Morgan Downey looks at the fact that ethanol is cheaper than gasoline in Brazil and concludes that Brazil, a vocal critic of ethanol subsidies in the United States, is slyly (and hypocritically?) subsidizing its own ethanol by taxing gasoline.
It may be true that Brazil taxes gasoline (something that might be nice for us to do in the U.S. as well), but the fact is that sugarcane ethanol production costs are often lower than even untaxed gasoline production costs at crude prices above $50/bbl. The key driver is feedstock cost (sugarcane), which tends to swing between a floor of its value to produce sugar (most ethanol mills can produce sugar instead if they prefer) and a ceiling of its value as fuel (in which case the miller and blender receive no margin). There are limits on the mobility of sugarcane, however – it must be crushed within 48 hours of harvesting or it rapidly loses its sugar content – which means that in practice mills often have pricing power over the nearby sugarcane growers, who have little other choice of buyer for their production.

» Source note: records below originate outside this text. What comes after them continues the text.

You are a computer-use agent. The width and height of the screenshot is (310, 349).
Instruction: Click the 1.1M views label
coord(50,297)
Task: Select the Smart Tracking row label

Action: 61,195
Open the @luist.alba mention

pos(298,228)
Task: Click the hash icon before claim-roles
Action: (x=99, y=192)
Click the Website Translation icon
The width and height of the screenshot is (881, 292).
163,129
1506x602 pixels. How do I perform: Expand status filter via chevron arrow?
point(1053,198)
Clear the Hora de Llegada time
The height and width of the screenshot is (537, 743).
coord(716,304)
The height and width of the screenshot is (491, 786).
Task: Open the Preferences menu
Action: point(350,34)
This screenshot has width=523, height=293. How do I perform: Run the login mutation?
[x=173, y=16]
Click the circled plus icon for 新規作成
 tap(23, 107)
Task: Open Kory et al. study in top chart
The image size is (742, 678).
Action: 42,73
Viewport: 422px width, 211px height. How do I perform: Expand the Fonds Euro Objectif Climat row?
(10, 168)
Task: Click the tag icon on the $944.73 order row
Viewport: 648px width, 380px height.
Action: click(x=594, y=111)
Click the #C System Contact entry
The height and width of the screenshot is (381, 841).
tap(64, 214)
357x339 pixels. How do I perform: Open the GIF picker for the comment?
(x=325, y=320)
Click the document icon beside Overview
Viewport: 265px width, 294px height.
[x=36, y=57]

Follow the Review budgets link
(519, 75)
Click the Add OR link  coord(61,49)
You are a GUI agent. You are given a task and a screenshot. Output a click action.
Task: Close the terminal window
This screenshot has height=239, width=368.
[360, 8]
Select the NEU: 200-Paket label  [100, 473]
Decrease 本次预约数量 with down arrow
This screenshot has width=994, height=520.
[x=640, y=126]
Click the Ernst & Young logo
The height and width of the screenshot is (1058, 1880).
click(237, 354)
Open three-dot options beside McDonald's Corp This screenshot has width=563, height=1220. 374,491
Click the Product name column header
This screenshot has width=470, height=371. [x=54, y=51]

Ethanol is also cheaper than gasoline on a volume basis because it has a lower energy content – about 70% of gasoline – so in an equilibrium market ethanol prices will be about 70% of gasoline prices (but Downey recognizes this).
Another factor which could effect the price is where in the country he was – São Paulo is the center of cane-growing, for example, and tends to have ethanol prices below the 70% parity due to oversupply, whereas more remote regions (like the northeast) tend to be above 70% parity due to transportation costs.
It could be the E25 tax is the primary factor, but it’s hard to determine how much without the amount of the tax, which Downey doesn’t provide.
My overall point is that there are many supply-demand factors which impact ethanol prices, and so a difference cannot be automatically attributed to government intervention without considering other plausible causes.